The way interviews are conducted can be potentially discriminatory even for the best-intentioned. The nature of interviews means that it is easy to make snap assessments on candidates based on subjective and possibly completely irrelevant considerations. The Equality and Human Rights Commission’s Code of Practice on Employment recommends that interviews are carried out strictly on the basis of the application form, job description and person specification to ensure that an objective process is followed and applicants are assessed solely on their ability to perform the job on offer.

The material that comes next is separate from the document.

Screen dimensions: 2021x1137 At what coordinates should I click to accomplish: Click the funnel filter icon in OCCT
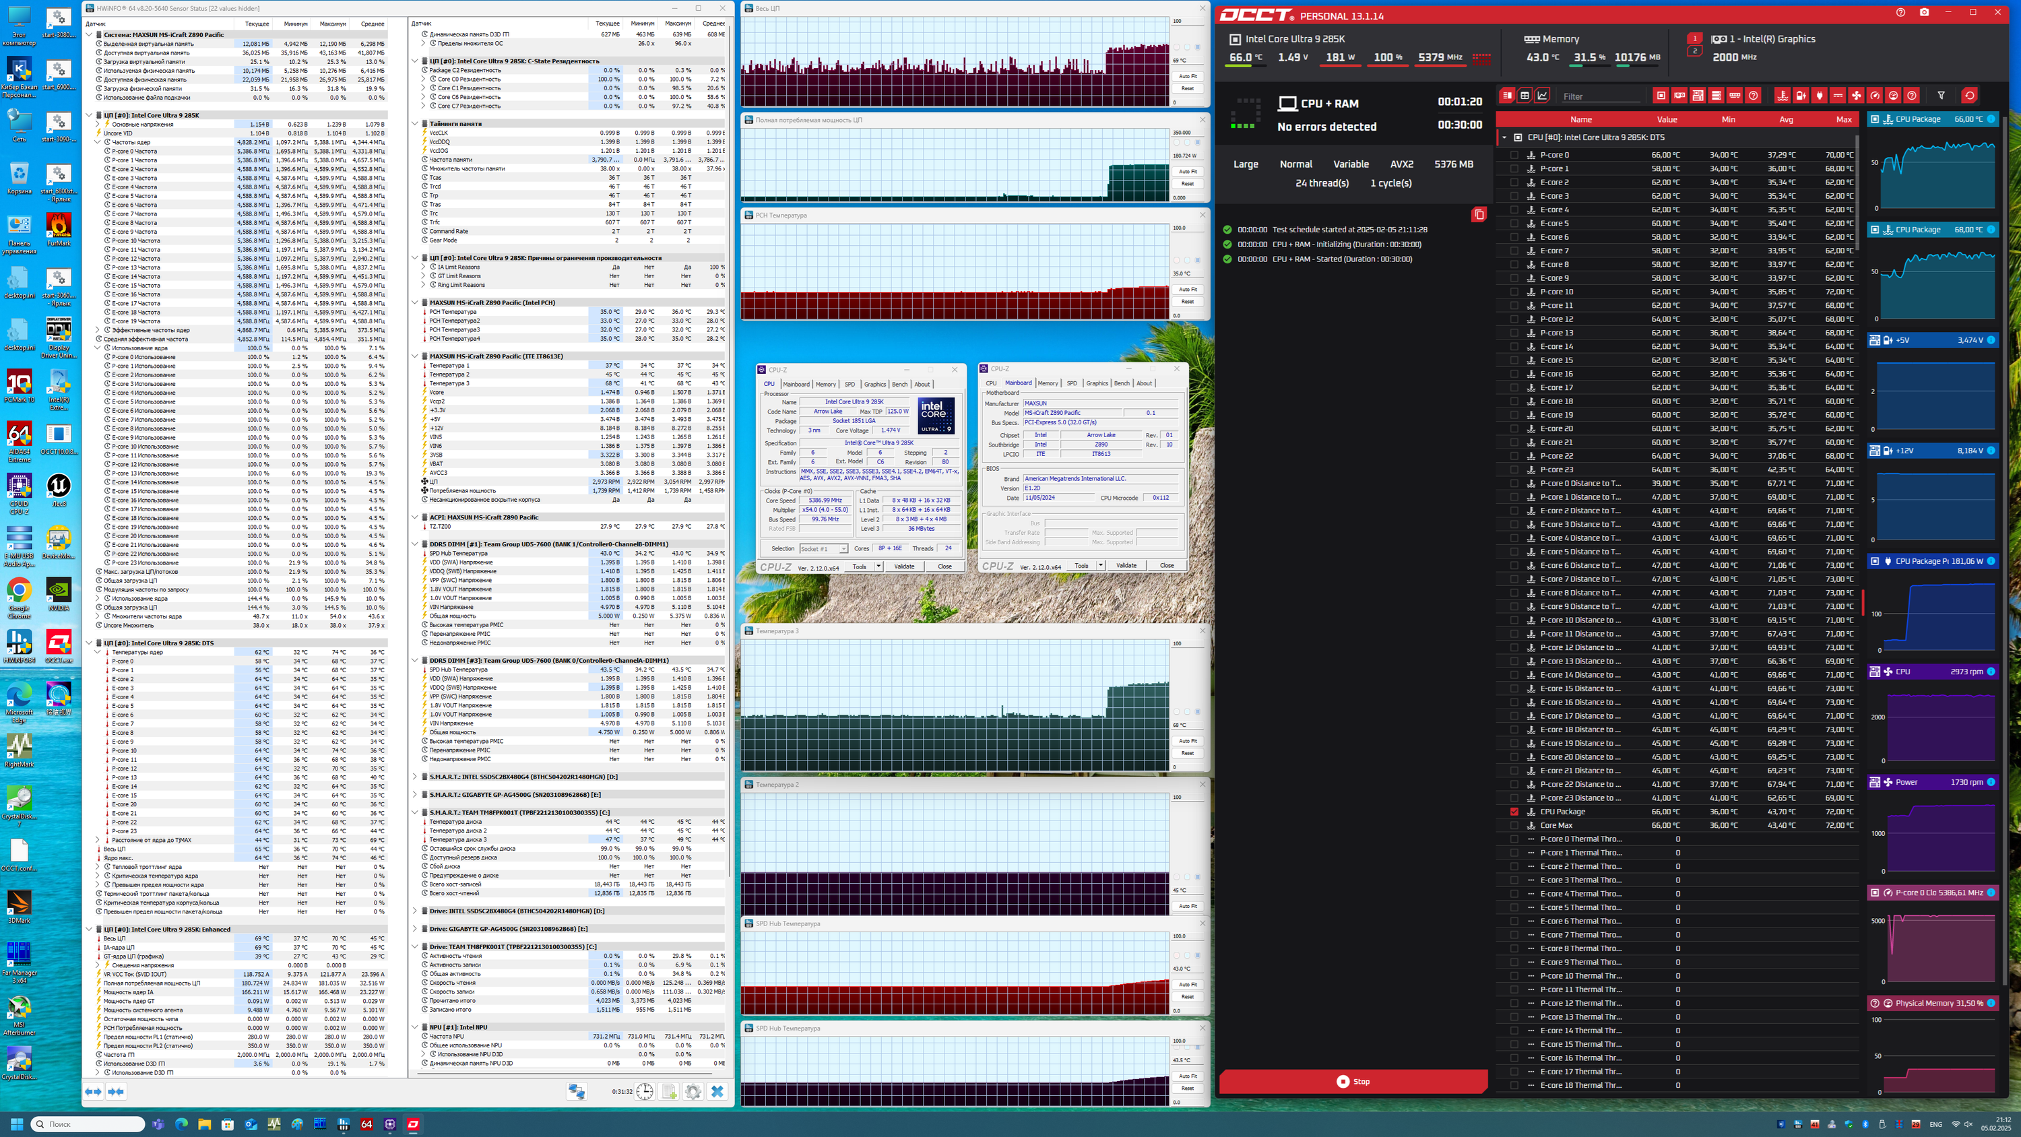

In particular, employers should avoid asking irrelevant or inappropriate questions that relate to a candidate’s protected characteristics. These could (regardless of the interviewer’s motivation in asking the question) include asking about a candidate’s:
- childcare arrangements;
- living arrangements;
- plans to get married or have children
If information is freely provided by jobseekers on these areas interviewers should not allow themselves to be influenced by it. Questions should not be asked about whether an applicant would fit in with the existing workforce – for example, asking a woman how she would feel about being the only female performing a particular role could amount to sex discrimination. A woman is not under a duty to declare her pregnancy during a recruitment process and if this information is volunteered then it should be disregarded when assessing her suitability for the job on offer. Employers are also specifically prevented, except in particular circumstances, from asking about an applicant’s health or disability during an interview or at any other stage before a job offer has been made.
Businesses may be liable for the discriminatory actions of managers and other employees involved in the interview process, even if those acts were contrary to the instructions they were given by their employer. Organisations may, however, be able to avoid liability if they can show they took 'all reasonable steps' to prevent discrimination taking place. Such steps could include ensuring that all staff taking part in interview processes have had equality opportunities training that emphasises the importance of avoiding asking questions that are irrelevant to the requirements of the job on offer. Even if an employer can establish the reasonable steps defence, interviewing managers may also be personally liable for any discriminatory questions they have asked.
Having taken steps to ensure a fair interview process has been followed it will also be important for employers to create a paper trail that documents this process, including the questions asked during the interview, notes of the interview, and minutes of the interview panel discussion following the interview. These documents will be disclosed if an applicant does bring a tribunal claim and so should be written clearly and objectively.